Hay
dos momentos del año que me angustian de un modo especial. El primero coincide
con las cercanías de las fiestas navideñas y con esa urgencia absurda por
organizar un plan para la Nochevieja. De hecho, abogo porque la palabra “cotillón”
sea eliminada del diccionario, puesto que designa una de las mayores
abominaciones concebidas por la mente humana. Si al maldito cotillón le sumamos
la “escapadita” (otro concepto que debería erradicarse), la pesadilla está servida.
Sin menoscabo de la Semana Santa, que también se las trae, el otro momento del
año que me provoca temblores es el que ahora vivimos, es decir, las
inmediaciones del verano, cuando lo de la “escapadita” alcanza proporciones tragicómicas
y medio mundo (el que puede permitírselo) decide que necesita embarcarse en un
viaje a un destino lejano. La misma palabra “viaje”, que en un tiempo reunió
connotaciones de aventura y conocimiento, se ha devaluado hasta tocar fondo por
culpa de los paquetes vacacionales, el turismo masivo y los vuelos “low-cost”.

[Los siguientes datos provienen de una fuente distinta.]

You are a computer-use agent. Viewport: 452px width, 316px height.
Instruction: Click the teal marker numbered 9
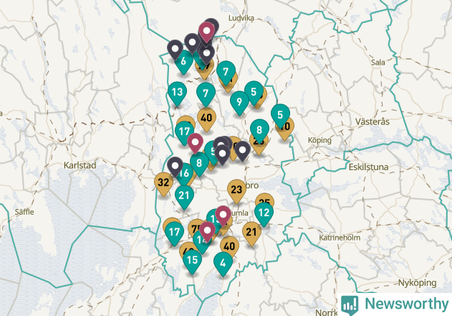tap(239, 102)
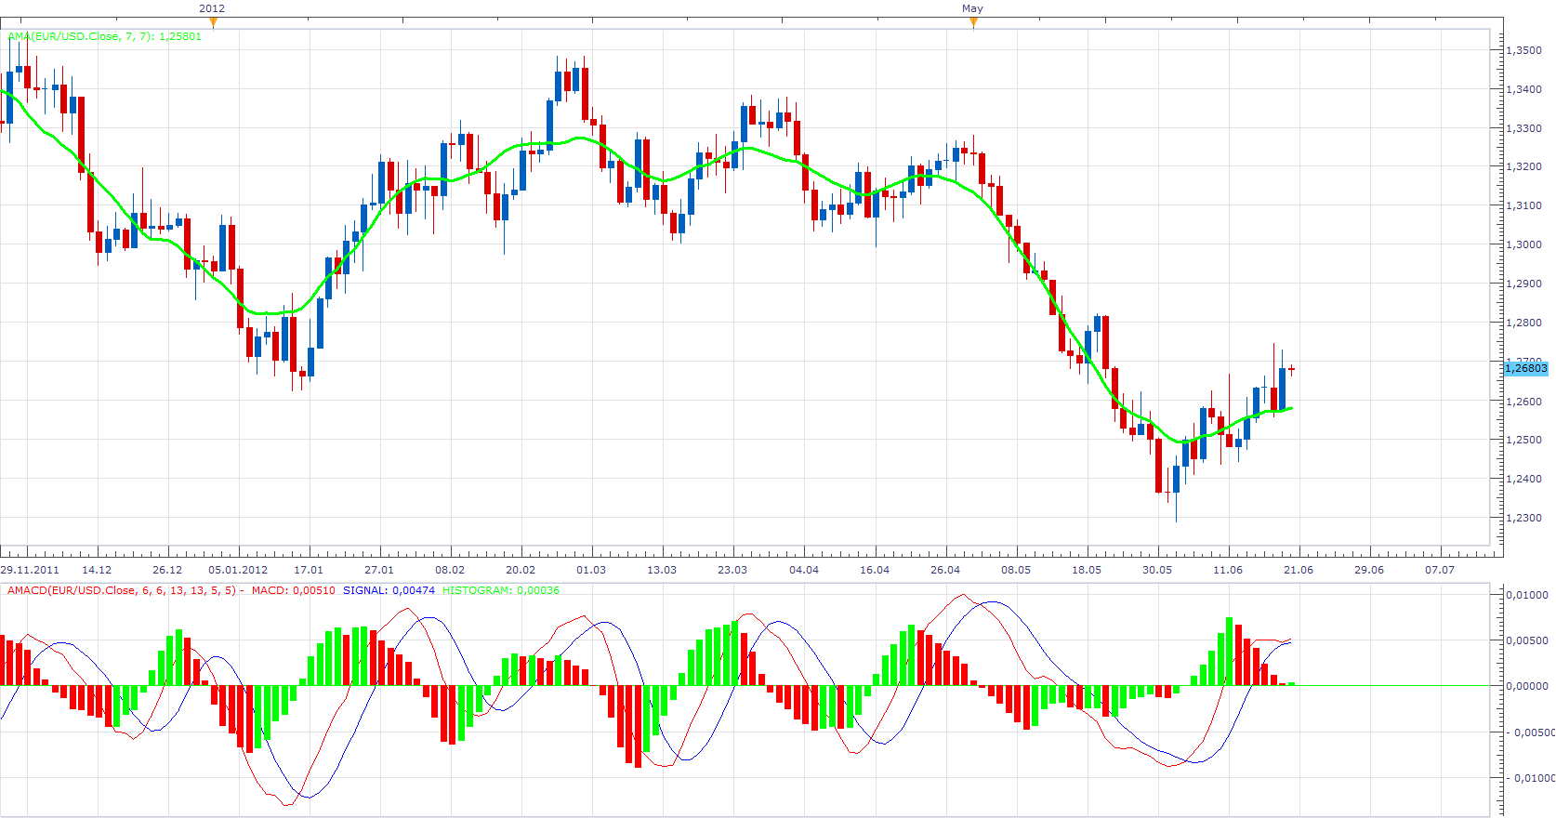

En un artículo reciente titulado “Tachar y tachar”, Javier Marías refunfuña
sobre esa forma de viajar que no tiene nada que ver con adquirir experiencias y
conocimiento, sino que se reduce a desplazarse sin más propósito que hacerse
miles de selfis con los que martirizar a amigos y familia. El único objetivo de
estos extenuantes periplos es no quedarse atrás, no vayan a pensar los demás que
eres un desgraciado que no sale nunca de su casa. En inglés existe el término “tourist
trap” para referirse a esos lugares masificados que actúan como trampa para los
turistas, sitios que hay que visitar por obligación y que, sin embargo, suelen
dejarnos indiferentes o incluso cabreados. Mi viaje ideal, en cambio, es aquel
que no requiere maletas, ni aeropuertos, aquel que ninguna agencia te oferta. El
viaje hacia ese país de utopía donde la gente te deja en paz.